**Exercise requirements**
**1)** Duplicate everything in the passage about Weta's animation work from "SA: For us at" down to "from performance capture.".
**2)** In the passage about Weta's animation work, what did the performance capture of Will allow the team to determine?

**Text block**
※ ※ ※

SA: For us at Weta, this was a huge animation task. Let´s not beat around the bush. Every shot was animated on top of a performance capture. Right? The performance capture of Will would allow us to determine what musical notes were being played. But ultimately it lands on an animator. Every shot had to go through an animator that was painstakingly chasing subtle details that weren’t captured in the performance. There were levels of details in the tongue, in the neck, in the subtle stickiness and softness of the lips. Even the eyes; there are so many subtle characteristics with the epicanthic fold and how your eyes actually have a sticky tendency very similar to your lips - which subtlety changes the eyelid line around the epicanthic fold. All these little cues were needed, and we could not get that level of detail from performance capture.
We had to chase those details in animation, so this was definitely an animation project! It just meant that the reference we were using was from Will himself. Looking back at the project, we were 100% faithful to Will´s performance. But, the route to understanding and achieving that on a [digital] character involved an enormous number of talented artists and animators.

※ ※ ※

**Extracted data**

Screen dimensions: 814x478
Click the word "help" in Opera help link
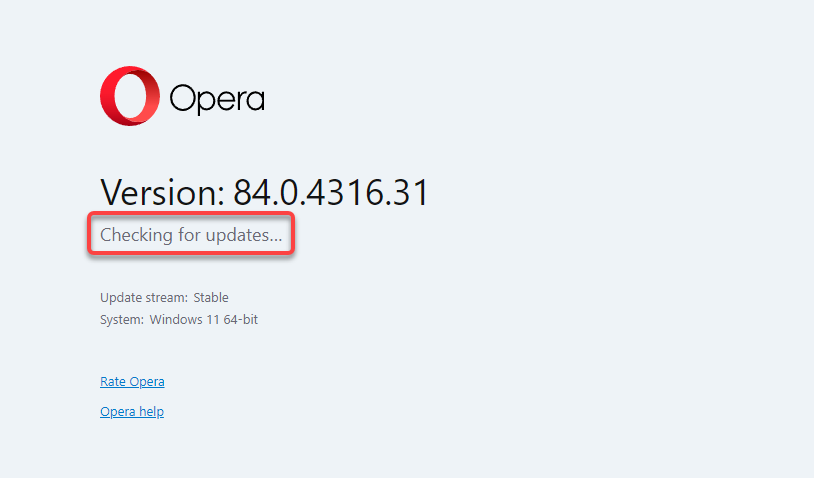[x=151, y=412]
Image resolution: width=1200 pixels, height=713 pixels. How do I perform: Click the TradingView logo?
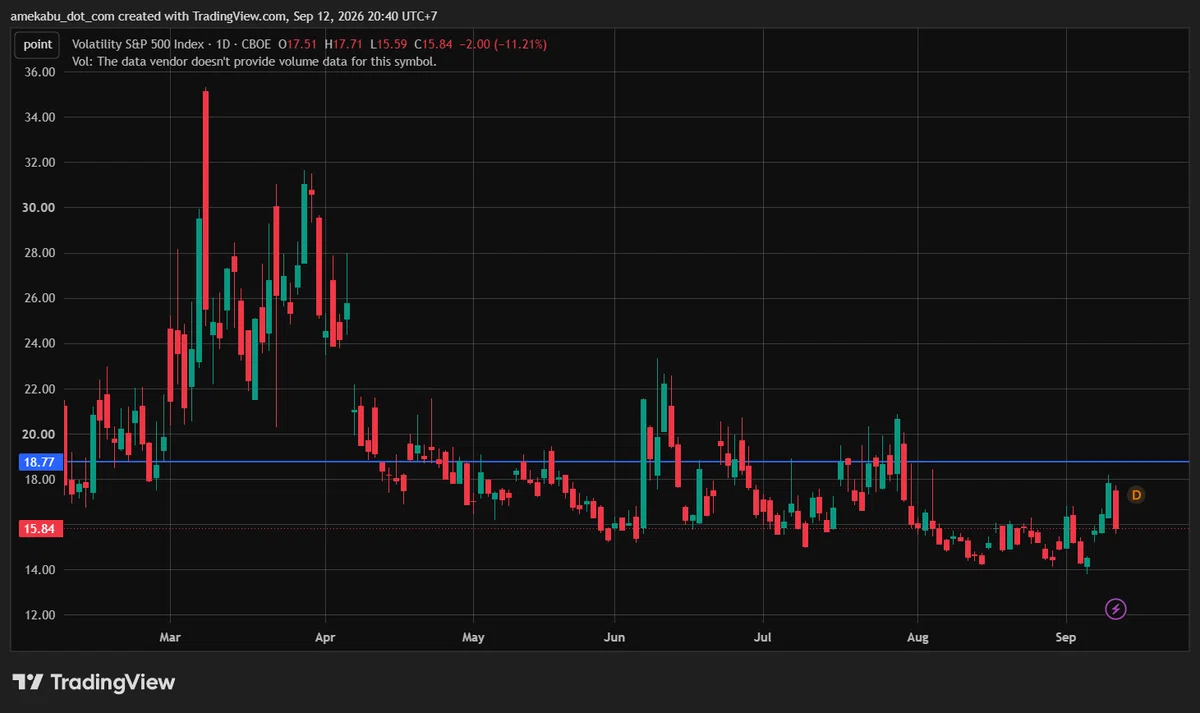pyautogui.click(x=94, y=682)
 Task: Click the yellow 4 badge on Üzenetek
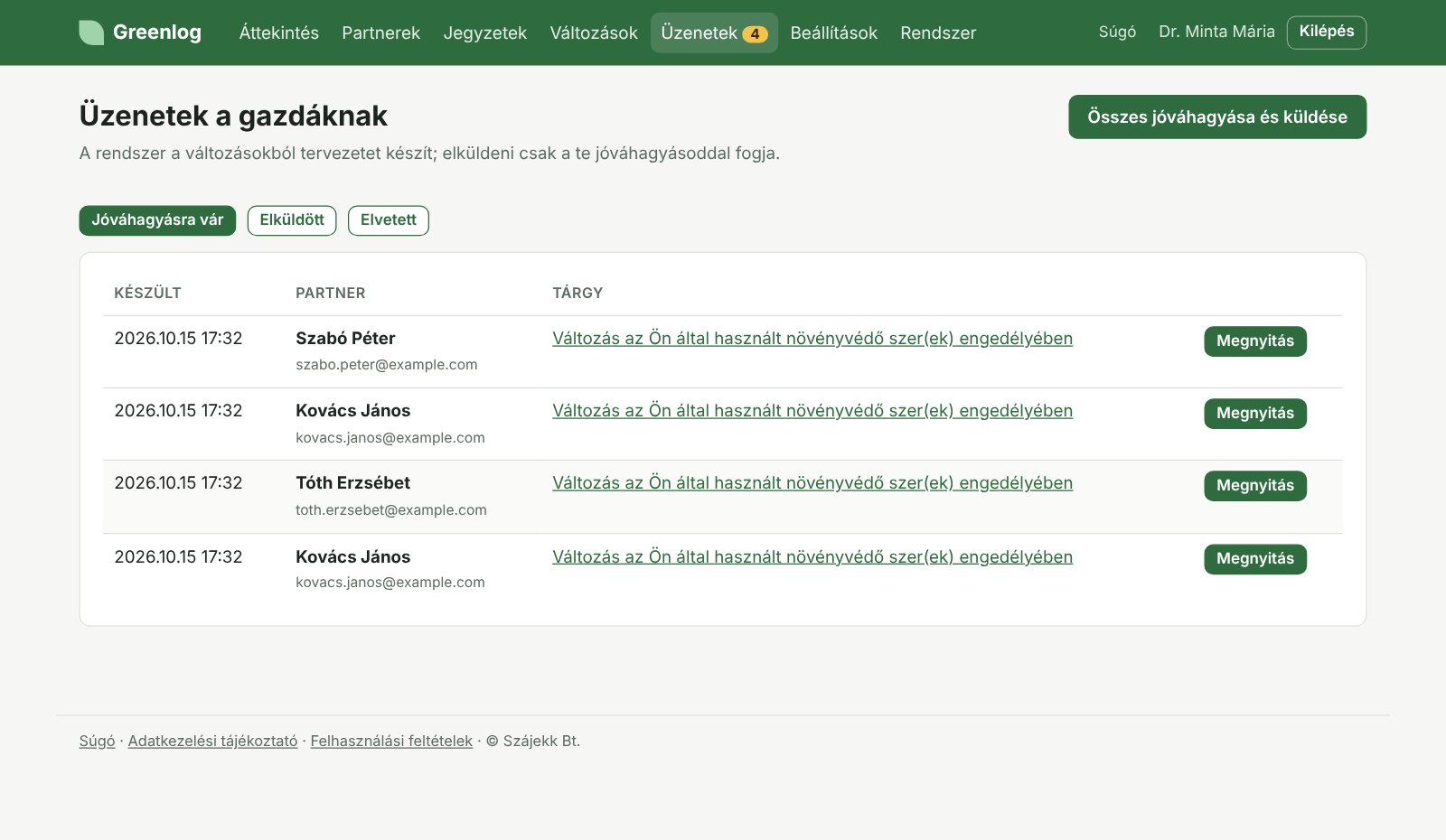[x=755, y=34]
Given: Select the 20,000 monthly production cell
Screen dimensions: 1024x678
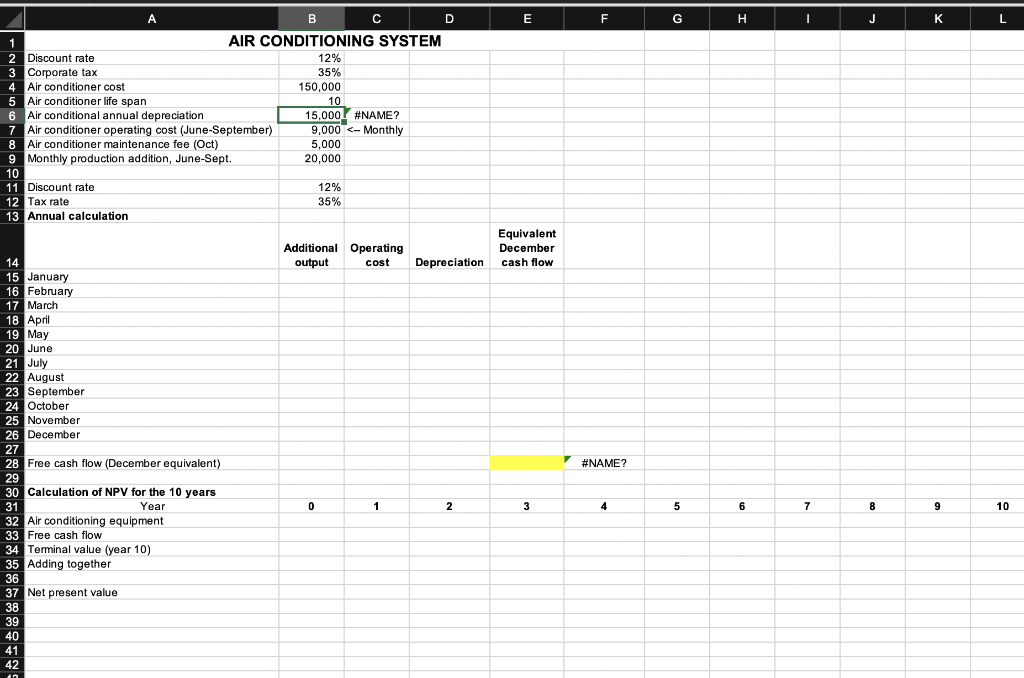Looking at the screenshot, I should pos(323,158).
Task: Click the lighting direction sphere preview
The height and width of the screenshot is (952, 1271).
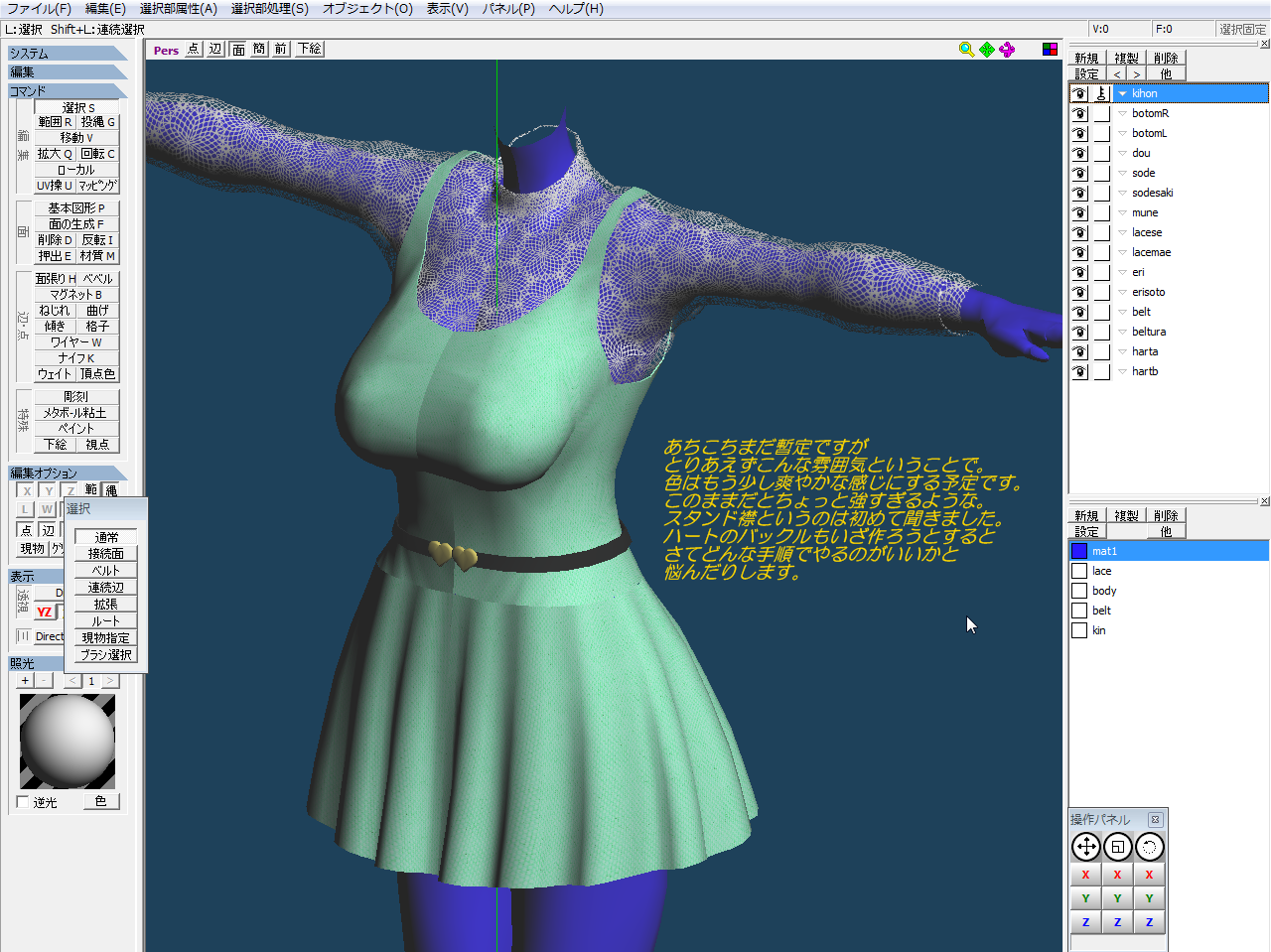Action: pyautogui.click(x=68, y=742)
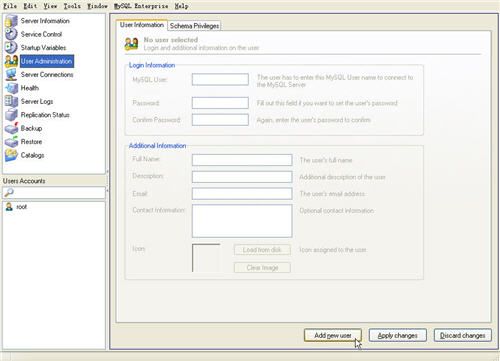This screenshot has width=500, height=361.
Task: Open the Restore section icon
Action: (x=11, y=142)
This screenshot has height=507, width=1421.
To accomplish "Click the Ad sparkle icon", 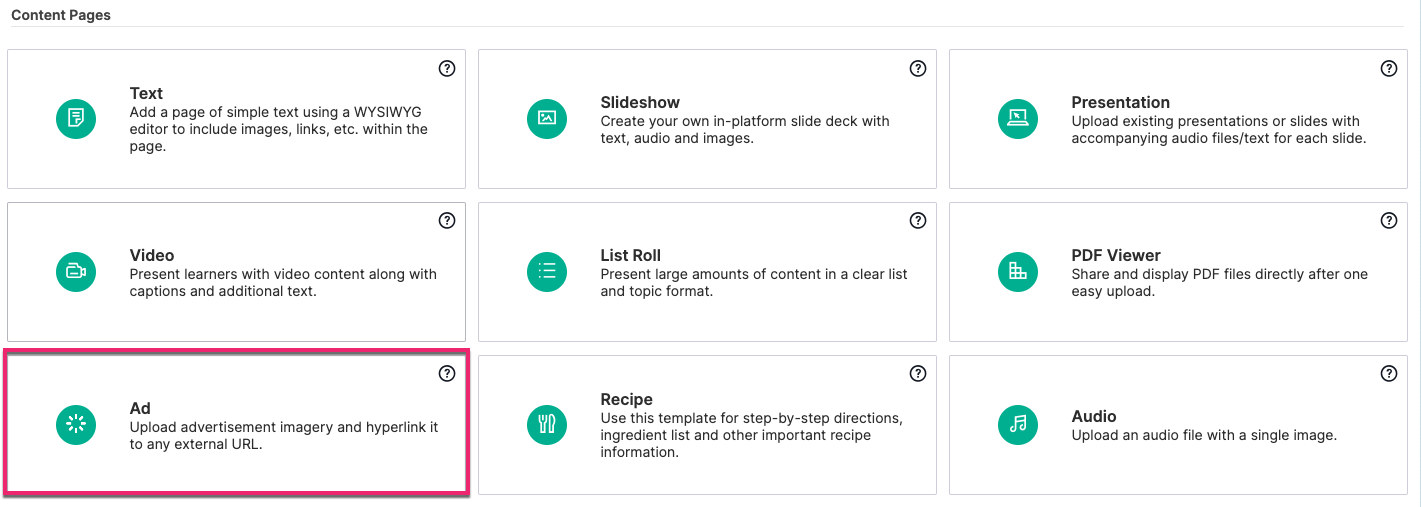I will pyautogui.click(x=76, y=424).
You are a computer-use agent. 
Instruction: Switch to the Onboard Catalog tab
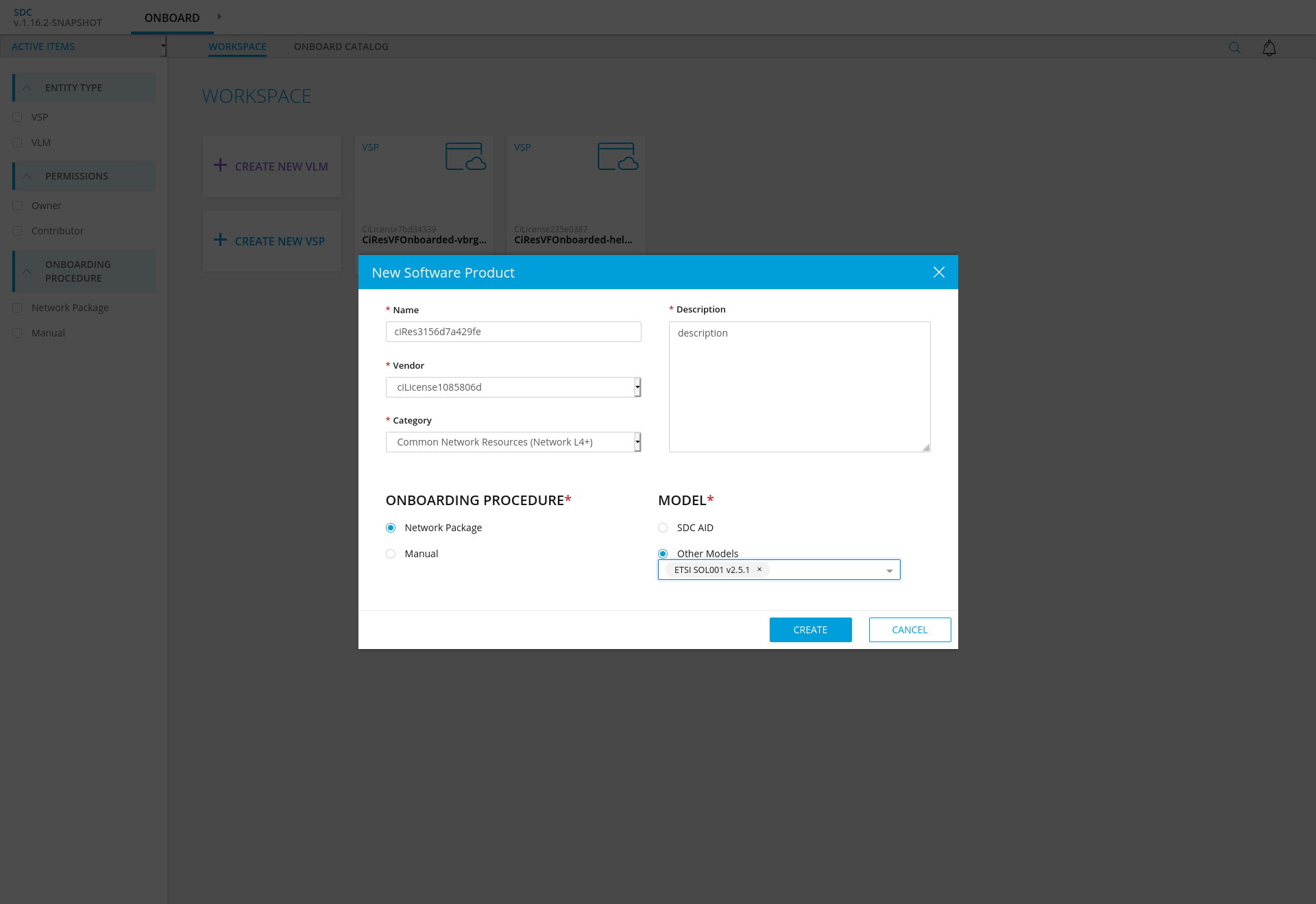coord(341,47)
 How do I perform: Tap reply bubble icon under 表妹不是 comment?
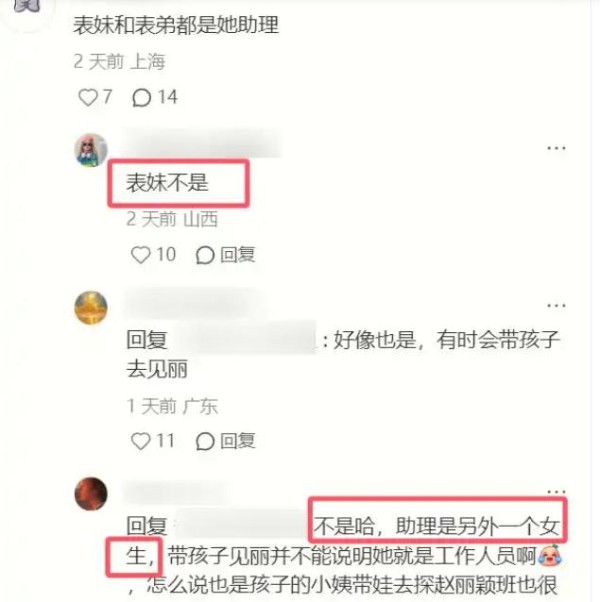205,255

※ ※ ※

**Answers to the exercises**
**1)**
SA: For us at Weta, this was a huge animation task. Let´s not beat around the bush. Every shot was animated on top of a performance capture. Right? The performance capture of Will would allow us to determine what musical notes were being played. But ultimately it lands on an animator. Every shot had to go through an animator that was painstakingly chasing subtle details that weren’t captured in the performance. There were levels of details in the tongue, in the neck, in the subtle stickiness and softness of the lips. Even the eyes; there are so many subtle characteristics with the epicanthic fold and how your eyes actually have a sticky tendency very similar to your lips - which subtlety changes the eyelid line around the epicanthic fold. All these little cues were needed, and we could not get that level of detail from performance capture.

**2)** It allowed them to determine what musical notes were being played.